Olga was married a number of times. In 1925 she joined a youth literature group ‘The Shift’ where she became acquainted with Boris Kornilov. In 1927 Boris and Olga entered the State Institute of Art History, and in 1928 they got married. In 1930 she graduated from the philological faculty and was sent to Kazakhstan to work as a journalist for the Soviet Steppe newspaper. During this period Olga divorced Kornilov and married her fellow student Nikolay Molchanov. Her former husband Boris Kornilov was arrested “for taking part in the anti-Soviet Trotskyist organization” and executed on February 1938. In January 1942 she survived another personal tragedy: her second husband Nikolay Molchanov died of hunger. Olga later dedicated a poem 29 January 1942 and her book The Knot (1965) to Nikolay. On March 1942 Olga, who suffered from a critical form of dystrophy, was forcefully sent by her friends to Moscow using the Road of Life, despite her protests. On 20 April she returned to Leningrad and continued her work at the Radio House. On her return she married Georgy Makogonenko, a literary critic, also a radio host during the siege.
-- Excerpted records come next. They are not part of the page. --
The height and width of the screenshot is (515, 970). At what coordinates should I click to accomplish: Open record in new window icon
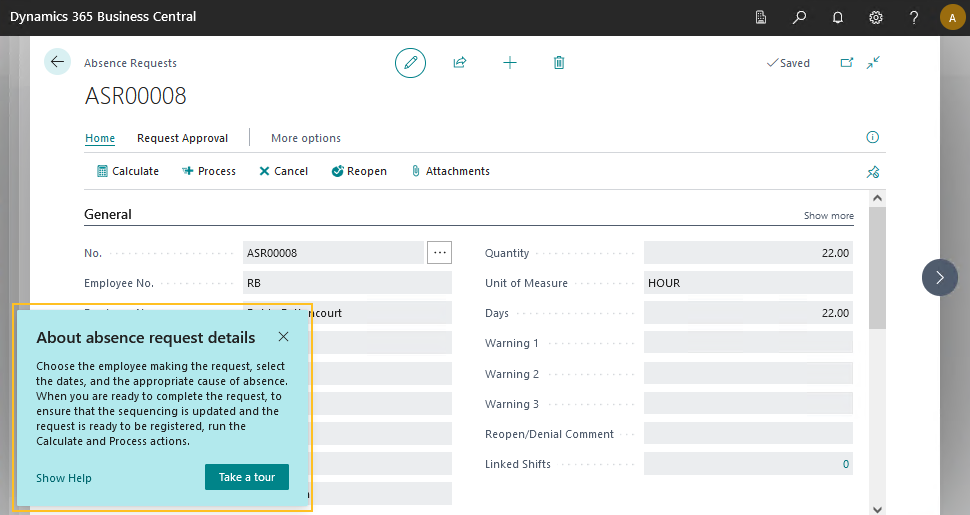coord(847,62)
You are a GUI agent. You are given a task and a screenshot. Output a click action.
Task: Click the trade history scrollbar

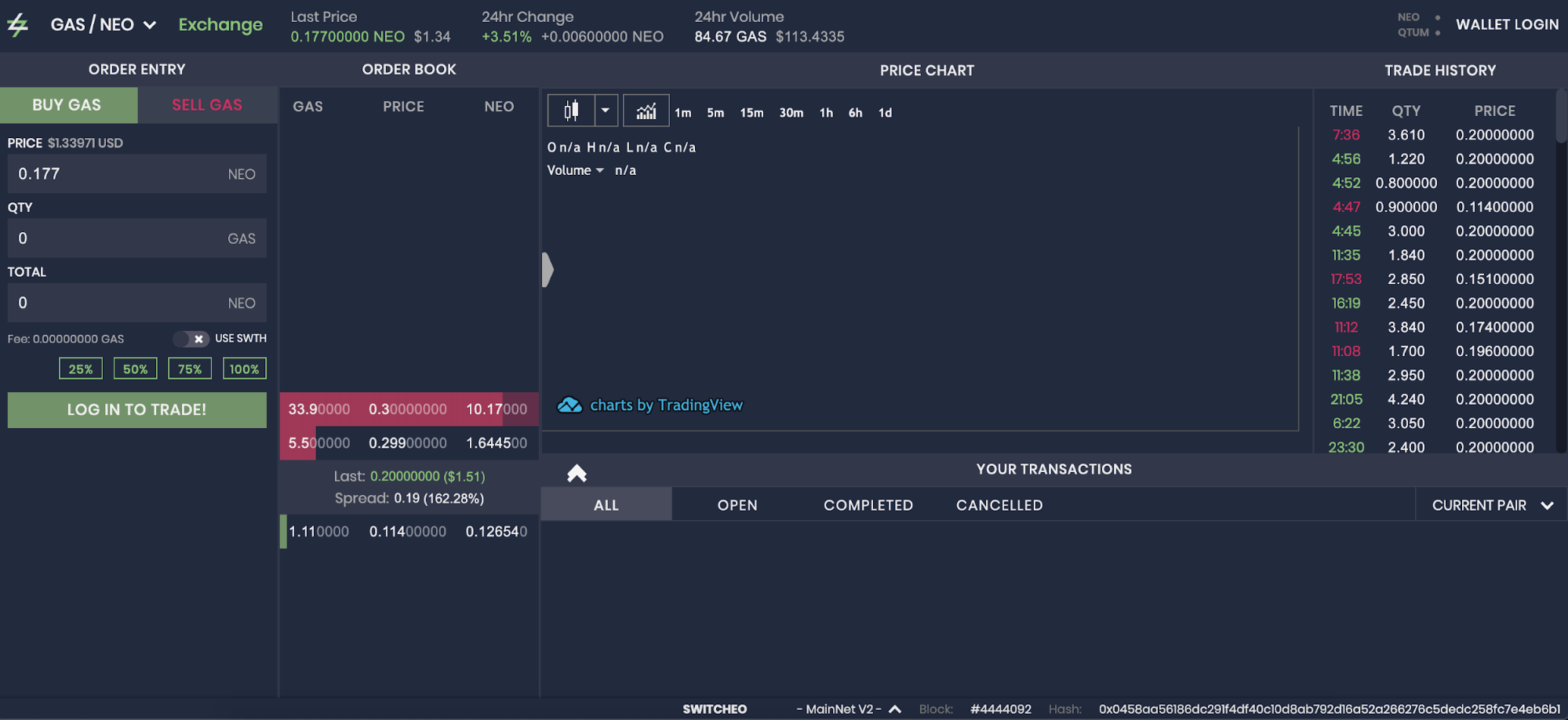(1560, 118)
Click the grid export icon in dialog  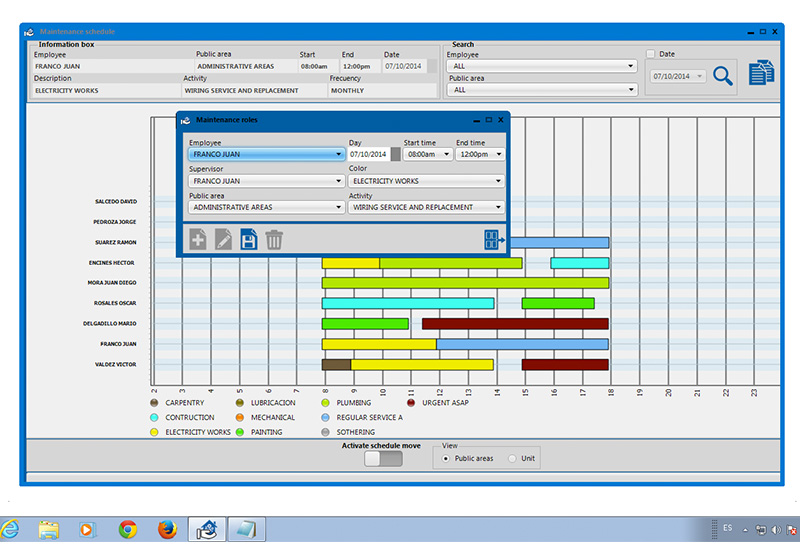point(492,239)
Imitation of the Armenian by Anna Akhmatova

I shall come to you in a dream,

a black ewe that can barely stand;

I’ll stagger up to you and I’ll bleat,

‘Shah of Shahs, have you dined well?

You are protected by Allah’s will,

the world is a bead in your hand…

And did my son’s flesh taste sweet?

Did your children enjoy their lamb?

 

by Анна Ахматова (Anna Akhmatova)

(1937?)

from around the time of Тростник (Reed) / Из шести книг (From the Sixth Book) but left unpublished

translation by Robert Chandler


Fun facts: This poem refers to the arrest of Akhmatova’s son by the authorities during the Stalinist era.

An alternative translation of the same poem was done by D. M. Thomas.